AKE 1: „Saubere“ Kohle

AKE 1.2: Invited Talk

Monday, March 22, 2004, 11:45–12:30, HS 221

CO2 Capture and Storage – An Update on Ongoing European R&D — •Tore A. Torp — Statoil Research Centre, Rotvoll, N-7005 Trondheim, Norway

At the Sleipner gas field in the North Sea, CO2 has been stripped from the produced natural gas and injected into an overlying aquifer since 1996. Since then, nearly 7 million tonnes of CO2 have been injected without any significant operational problems. The Sleipner project is the first commercial application of CO2 storage in deep saline aquifers in the world. To monitor the injected CO2, a separate EU supported project (Saline Aquifer CO2 Storage, SACS) was established in 1998. Since 2003 the third phase, studying the long term behaviour of CO2 at Sleipner and making a feasibility study of four other possible European storage sites, is ongoing.

The CO2 at Sleipner is injected into a large high permeability sand body (between 850 and 1500m deep, occupying 2.5 x 104 km2) which is overlaid by a thick shale succession. Shales have very low permeability and are expected to provide an effective seal to the injected CO2. As concluded by the 6 European Geo-science Institutes involved in SACS, there is every reason to expect the CO2 to stay there the next few thousand years.

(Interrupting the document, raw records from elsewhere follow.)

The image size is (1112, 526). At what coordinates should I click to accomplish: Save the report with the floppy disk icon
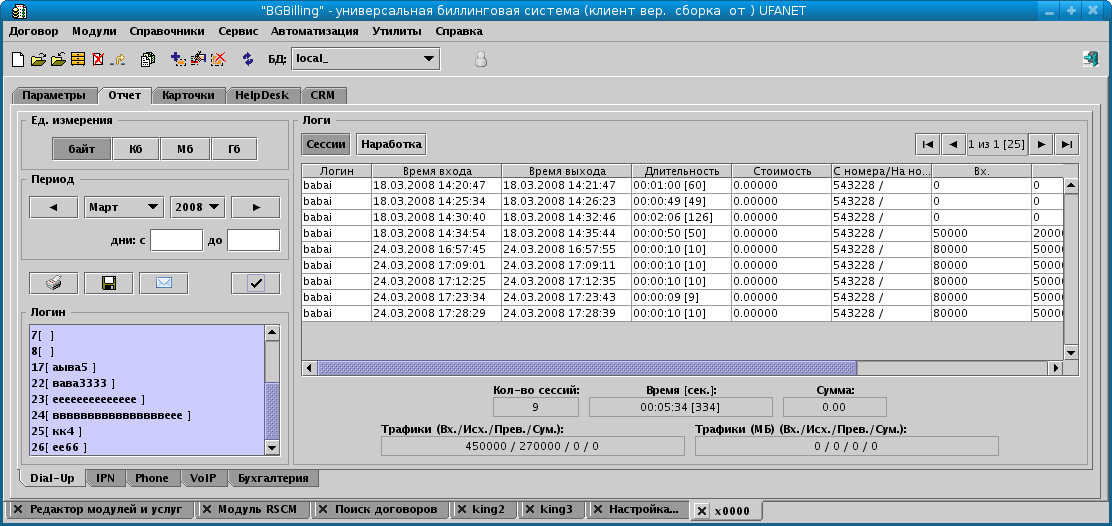click(109, 283)
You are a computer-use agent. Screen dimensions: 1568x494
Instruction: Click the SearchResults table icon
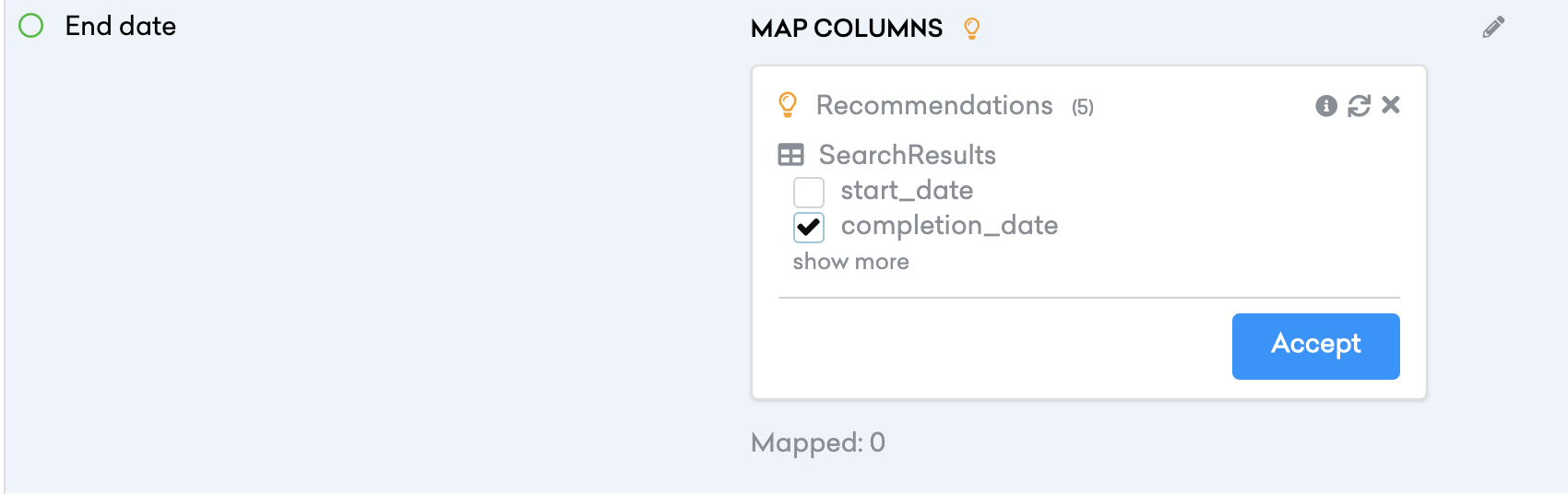coord(790,155)
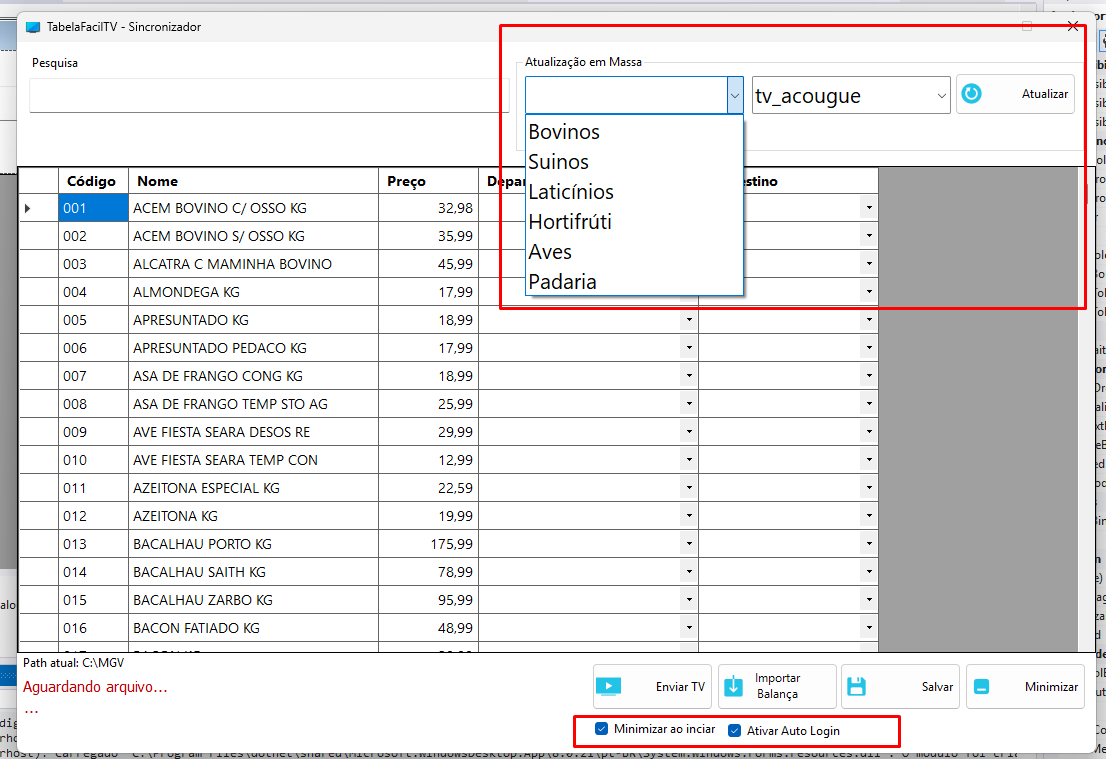Select the row pointer arrow for row 001

(x=27, y=208)
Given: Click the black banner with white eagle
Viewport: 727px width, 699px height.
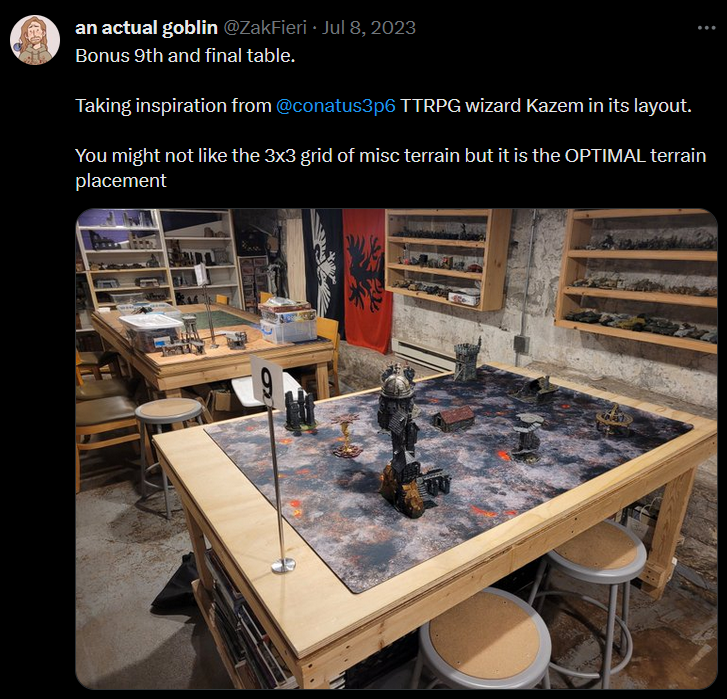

In the SACS project, time-lapse 3D seismic surveying has been used successfully to monitor the CO2. As expected, the injected CO2 has migrated upwards towards the top of the reservoir. Simulation tools to describe the migration of the CO2 have shown that they can well replicate the position of the CO2 and can therefore also be used to simulate its future behavior.

In 2004 four new major EU supported RD projects will start covering a wide range of CO2 management from new power station concepts to storage and the basic geo-science it builds on.

The Kyoto protocol and the EU Directive on emission trading will from 2005 put a price on CO2 emissions. At the same time the oil and gas industry in the North Sea are coming to a development phase where by using CO2 they can extract 5-10% more oil from fields having reached the later stages of production. This will create a market for CO2.

The presentation will finish with an indication of the cost to get the CO2 from heavy industry and power stations on land to the offshore oil fields.